ABSTRACT:Background and aim:
The role of tobacco as a risk factor for dental caries is yet to be established firmly.
The present study was undertaken to evaluate the association of tobacco habits with dental caries and Streptococcus mutans
Materials and Methods: A cross sectional, analytical study was conducted among 345 subjects aged 18-65 years, which were divided into 3 groups as smokers, smokeless tobacco chewers and non-tobacco users. Data regarding tobacco use was collected using a questionnaire. Caries status was assessed using WHO Oral Health Assessment Form for Adults-2013. Unstimulated whole saliva sample was collected for observing Streptococcus mutans colonies.
Statistical Analysis: ANOVA (Analysis of variance) and the post hoc test using Fisher’s least significant difference (LSD) test.
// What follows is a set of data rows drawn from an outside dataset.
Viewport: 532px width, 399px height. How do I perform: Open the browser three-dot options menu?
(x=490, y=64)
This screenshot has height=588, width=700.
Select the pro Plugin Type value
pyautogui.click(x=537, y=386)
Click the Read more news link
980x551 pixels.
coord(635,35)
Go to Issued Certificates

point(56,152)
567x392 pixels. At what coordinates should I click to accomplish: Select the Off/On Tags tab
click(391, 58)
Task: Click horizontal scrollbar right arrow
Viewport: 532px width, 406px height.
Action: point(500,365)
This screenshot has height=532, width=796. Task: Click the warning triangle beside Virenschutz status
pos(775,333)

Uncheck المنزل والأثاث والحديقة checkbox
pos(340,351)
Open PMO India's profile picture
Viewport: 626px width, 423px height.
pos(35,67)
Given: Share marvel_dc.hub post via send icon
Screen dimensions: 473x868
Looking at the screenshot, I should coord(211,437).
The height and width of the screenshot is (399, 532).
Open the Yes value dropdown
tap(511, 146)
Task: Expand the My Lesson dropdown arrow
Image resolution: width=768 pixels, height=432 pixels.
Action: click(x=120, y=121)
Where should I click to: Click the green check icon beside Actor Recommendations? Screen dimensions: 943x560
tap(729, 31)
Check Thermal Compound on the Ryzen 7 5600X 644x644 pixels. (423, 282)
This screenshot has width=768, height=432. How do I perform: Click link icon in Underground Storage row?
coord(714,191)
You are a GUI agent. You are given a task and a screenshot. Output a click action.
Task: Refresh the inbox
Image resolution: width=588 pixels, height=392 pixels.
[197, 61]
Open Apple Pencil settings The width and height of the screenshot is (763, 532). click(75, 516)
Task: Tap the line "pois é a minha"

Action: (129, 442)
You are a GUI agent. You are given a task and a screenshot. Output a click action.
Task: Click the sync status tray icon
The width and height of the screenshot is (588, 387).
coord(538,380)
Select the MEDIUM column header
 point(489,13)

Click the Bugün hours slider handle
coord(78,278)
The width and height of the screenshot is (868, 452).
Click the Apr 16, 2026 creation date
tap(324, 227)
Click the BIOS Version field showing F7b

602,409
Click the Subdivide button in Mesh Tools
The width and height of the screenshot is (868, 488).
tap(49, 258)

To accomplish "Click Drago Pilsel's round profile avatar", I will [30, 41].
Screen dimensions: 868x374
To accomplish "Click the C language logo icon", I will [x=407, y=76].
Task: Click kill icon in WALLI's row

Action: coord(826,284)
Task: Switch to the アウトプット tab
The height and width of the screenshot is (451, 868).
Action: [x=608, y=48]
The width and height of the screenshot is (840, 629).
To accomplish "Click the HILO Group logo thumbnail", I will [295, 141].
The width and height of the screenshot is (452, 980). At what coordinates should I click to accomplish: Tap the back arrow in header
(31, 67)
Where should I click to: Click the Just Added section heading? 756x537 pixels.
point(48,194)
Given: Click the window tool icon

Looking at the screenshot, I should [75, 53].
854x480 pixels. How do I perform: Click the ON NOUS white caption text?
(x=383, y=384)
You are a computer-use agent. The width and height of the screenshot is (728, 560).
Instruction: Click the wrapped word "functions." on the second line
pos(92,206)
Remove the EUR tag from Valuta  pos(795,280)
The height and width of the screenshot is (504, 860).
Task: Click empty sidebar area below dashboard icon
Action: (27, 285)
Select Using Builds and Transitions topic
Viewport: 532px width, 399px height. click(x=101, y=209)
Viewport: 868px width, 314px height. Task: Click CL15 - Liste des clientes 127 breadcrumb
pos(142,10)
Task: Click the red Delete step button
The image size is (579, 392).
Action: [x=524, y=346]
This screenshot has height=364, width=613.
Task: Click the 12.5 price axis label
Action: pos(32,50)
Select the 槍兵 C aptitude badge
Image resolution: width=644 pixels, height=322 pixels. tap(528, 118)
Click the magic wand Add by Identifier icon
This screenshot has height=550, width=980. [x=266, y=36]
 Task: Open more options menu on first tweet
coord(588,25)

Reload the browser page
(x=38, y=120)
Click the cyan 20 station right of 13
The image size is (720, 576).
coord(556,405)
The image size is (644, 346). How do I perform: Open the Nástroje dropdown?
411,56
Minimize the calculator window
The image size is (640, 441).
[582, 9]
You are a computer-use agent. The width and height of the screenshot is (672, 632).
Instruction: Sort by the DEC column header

Pearson’s correlation was done to assess the degree of correlation of DMFT with tobacco use and Streptococcus mutans.
Results: Smokeless tobacco users had highest mean DMFT (9.06±2.37) followed by smokers and non-tobacco users. The tobacco users with high Streptococcus mutans count had higher caries prevalence as compared to non-tobacco users. A statistically significant relation was found between caries prevalence and tobacco use.
Conclusion: The results revealed increased number of Streptococcus mutans count in smokeless tobacco users followed by smokers and non-smokers which may indicate increased caries susceptibility among tobacco users.